China's foreign ministry said senior officials from ASEAN and China agreed to the framework that establishes guidelines for a final agreement. The terms were reached at a meeting in the southwestern province of Guizhou.
China claims ownership of nearly all of the South China Sea, believed to be the source of vast oil and gas deposits, despite partial counterclaims from Taiwan and several ASEAN members. The dispute has created divisions among ASEAN members that usually try to operate by consensus.
The issue escalated in recent years as China followed a strategy of constructing artificial islands in the sea that can support regional military facilities. The strategy has provoked intense reaction from other claimants and the U.S., which argues China's actions threaten the ability to navigate freely through the strategically important area.
A draft of the framework describes the projected agreement as "a set of norms to guide the conduct of parties and promote maritime cooperation in the South China Sea," adding it is "not an instrument to settle territorial disputes."
ASEAN and China adopted a non-binding declaration in 2002 not to use threats or force to assert claims to the territory. But China refused to honor the declaration as legally binding, and instead used the intervening time to build artificial islands.
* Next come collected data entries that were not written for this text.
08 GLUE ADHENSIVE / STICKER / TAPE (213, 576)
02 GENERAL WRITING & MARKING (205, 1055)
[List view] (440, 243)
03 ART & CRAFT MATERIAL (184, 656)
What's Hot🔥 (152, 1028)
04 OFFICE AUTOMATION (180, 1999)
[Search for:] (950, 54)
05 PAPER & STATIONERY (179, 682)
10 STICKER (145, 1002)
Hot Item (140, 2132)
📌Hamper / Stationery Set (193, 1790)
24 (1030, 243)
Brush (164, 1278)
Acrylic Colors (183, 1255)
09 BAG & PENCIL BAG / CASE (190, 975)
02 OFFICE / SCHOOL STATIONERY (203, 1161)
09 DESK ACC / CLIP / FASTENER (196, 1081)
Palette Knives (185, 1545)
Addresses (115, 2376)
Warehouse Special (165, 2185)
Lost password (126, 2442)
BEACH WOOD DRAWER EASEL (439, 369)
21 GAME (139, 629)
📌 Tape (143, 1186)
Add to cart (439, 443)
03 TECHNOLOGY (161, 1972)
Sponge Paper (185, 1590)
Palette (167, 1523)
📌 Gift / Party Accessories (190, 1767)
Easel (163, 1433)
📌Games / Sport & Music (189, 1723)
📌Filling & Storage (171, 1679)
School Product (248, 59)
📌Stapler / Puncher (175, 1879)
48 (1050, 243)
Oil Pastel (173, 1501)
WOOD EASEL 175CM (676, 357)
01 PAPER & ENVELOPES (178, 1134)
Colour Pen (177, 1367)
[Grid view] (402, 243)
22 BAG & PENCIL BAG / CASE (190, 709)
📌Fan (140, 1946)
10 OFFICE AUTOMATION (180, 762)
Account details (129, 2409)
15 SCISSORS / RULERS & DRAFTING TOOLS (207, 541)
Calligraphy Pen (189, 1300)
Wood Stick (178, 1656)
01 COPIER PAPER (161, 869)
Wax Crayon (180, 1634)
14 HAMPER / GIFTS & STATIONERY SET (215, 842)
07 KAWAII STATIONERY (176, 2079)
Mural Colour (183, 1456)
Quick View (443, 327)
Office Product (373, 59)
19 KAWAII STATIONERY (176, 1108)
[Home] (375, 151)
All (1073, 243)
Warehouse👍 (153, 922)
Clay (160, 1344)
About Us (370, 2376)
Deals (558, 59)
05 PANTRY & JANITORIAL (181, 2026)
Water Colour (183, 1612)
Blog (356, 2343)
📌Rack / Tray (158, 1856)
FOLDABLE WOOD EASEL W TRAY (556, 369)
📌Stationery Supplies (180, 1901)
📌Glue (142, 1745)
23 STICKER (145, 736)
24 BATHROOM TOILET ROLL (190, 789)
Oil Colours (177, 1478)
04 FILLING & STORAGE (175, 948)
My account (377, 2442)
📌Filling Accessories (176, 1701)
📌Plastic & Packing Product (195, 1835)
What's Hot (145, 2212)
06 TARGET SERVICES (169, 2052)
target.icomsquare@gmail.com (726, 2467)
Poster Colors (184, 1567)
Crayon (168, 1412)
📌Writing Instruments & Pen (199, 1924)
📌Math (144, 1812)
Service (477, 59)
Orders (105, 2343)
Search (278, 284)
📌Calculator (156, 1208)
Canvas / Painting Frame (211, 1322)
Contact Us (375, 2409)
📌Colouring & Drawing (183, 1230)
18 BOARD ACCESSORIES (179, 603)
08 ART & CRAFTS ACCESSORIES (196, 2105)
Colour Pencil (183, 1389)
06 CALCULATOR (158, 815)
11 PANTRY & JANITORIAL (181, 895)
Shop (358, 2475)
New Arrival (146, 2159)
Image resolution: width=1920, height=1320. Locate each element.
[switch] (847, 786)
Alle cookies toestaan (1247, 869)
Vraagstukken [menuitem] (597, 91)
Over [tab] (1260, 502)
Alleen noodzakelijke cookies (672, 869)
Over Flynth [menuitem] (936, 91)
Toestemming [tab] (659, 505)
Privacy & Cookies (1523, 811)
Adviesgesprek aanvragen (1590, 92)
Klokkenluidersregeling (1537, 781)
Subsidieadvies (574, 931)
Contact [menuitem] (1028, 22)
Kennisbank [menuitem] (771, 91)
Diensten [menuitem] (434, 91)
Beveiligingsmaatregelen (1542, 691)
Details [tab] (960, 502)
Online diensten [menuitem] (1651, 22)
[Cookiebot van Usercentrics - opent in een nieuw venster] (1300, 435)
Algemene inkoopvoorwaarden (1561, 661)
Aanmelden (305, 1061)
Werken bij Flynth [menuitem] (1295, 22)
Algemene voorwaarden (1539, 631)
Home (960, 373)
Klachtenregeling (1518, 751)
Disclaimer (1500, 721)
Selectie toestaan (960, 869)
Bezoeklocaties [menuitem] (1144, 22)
Former Philippines president Benigno Aquino had taken a firm position against China's claims, but relations between the two countries have warmed considerably since last year's election of President Rodrigo Duterte, who has declined to confront China on the issue with the hope of being rewarded with aid and investment.
Chinese and Philippine officials will hold their first round of bilateral talks on their part of the dispute in China on Friday.
Duterte said on Thursday he would be willing to explore the South China Sea's natural resources along with rival claimants China and Vietnam.